Fourteen people were killed Friday and 62 people died Saturday, a scale of violence that has not been seen for years. By comparison, there were 79 homicides in the entire month of February.

Bukele announced the request Saturday in his social media accounts, and congress approved it early Sunday. The decree would suspend constitutional guarantees of freedom of assembly and loosen arrest rules for as much as thirty days, but could be extended.

The homicides appeared linked to the country’s notorious street gangs, who effectively control many neighborhoods in the capital. The National Police reported they have captured five leaders of the Mara Salvatrucha or MS-13, who they claimed ordered the weekend killings.

Bukele wrote in his social media accounts that he was ordering the head of the country’s prisons to carry out an immediate 24/7 lockdown of gang inmates in their cells.

“They are not to go out even to the patio” of prisons, Bukele wrote, adding ”a message to the gangs: because of your actions, now your homeboys will not see even one ray of sunlight.”

While Bukele has tried to project a tough attitude on crime, the country’s enormously powerful street gangs have proved a double-edged sword for him.

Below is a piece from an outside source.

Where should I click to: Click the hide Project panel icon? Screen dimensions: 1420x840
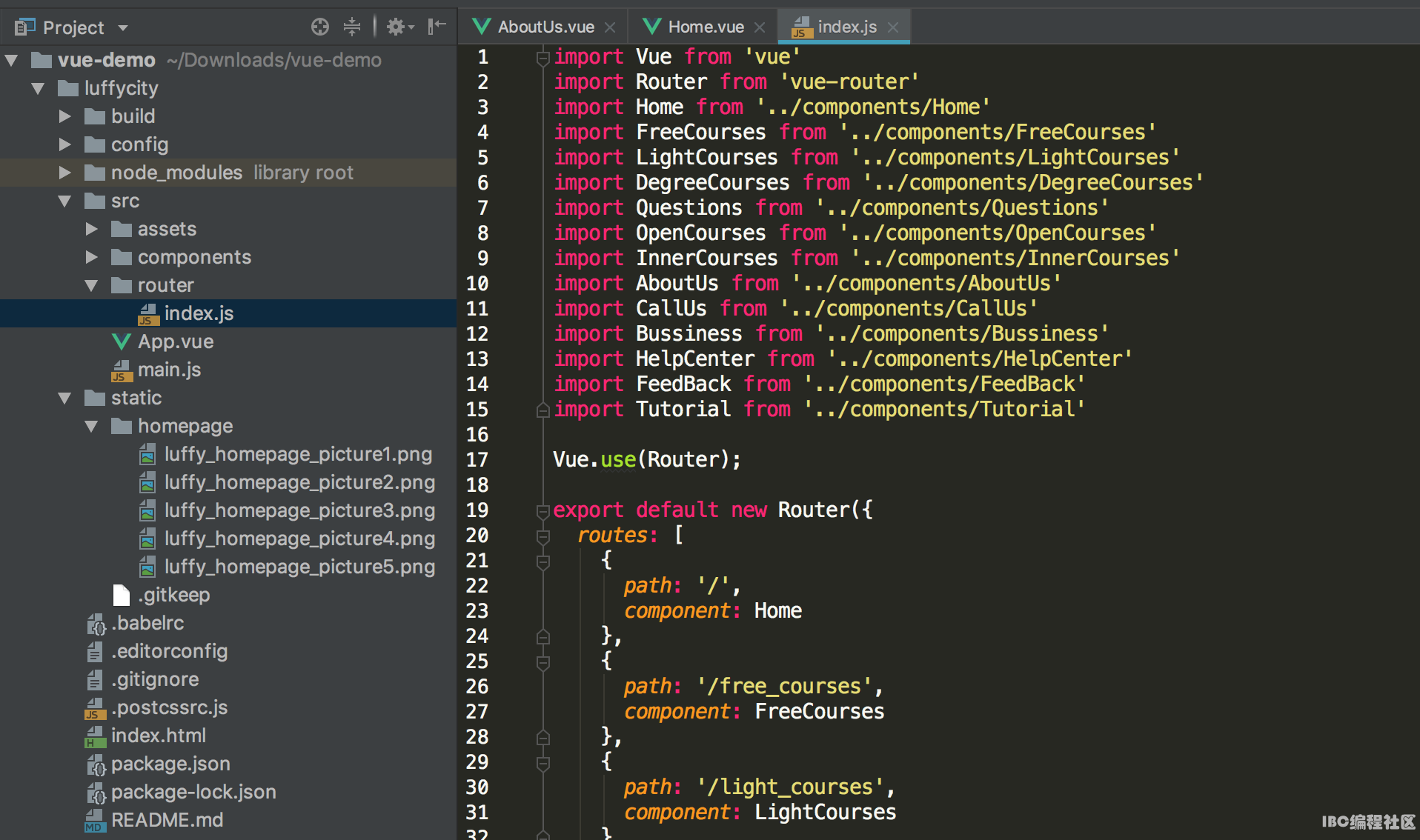click(437, 27)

“We must remind the people of El Salvador that what is happening now is due to the negligence of those who protected criminals,” the conservative Arena party said in a statement.

That was an apparent reference to a December report by the U.S. Treasury Department that said Bukele’s government secretly negotiated a truce with leaders of the gangs. That contradicted Bukele’s denials and raised tensions between the two nations.

The U.S government alleges Bukele’s government bought the gangs’ support with financial benefits and privileges for their imprisoned leaders including prostitutes and cellphones.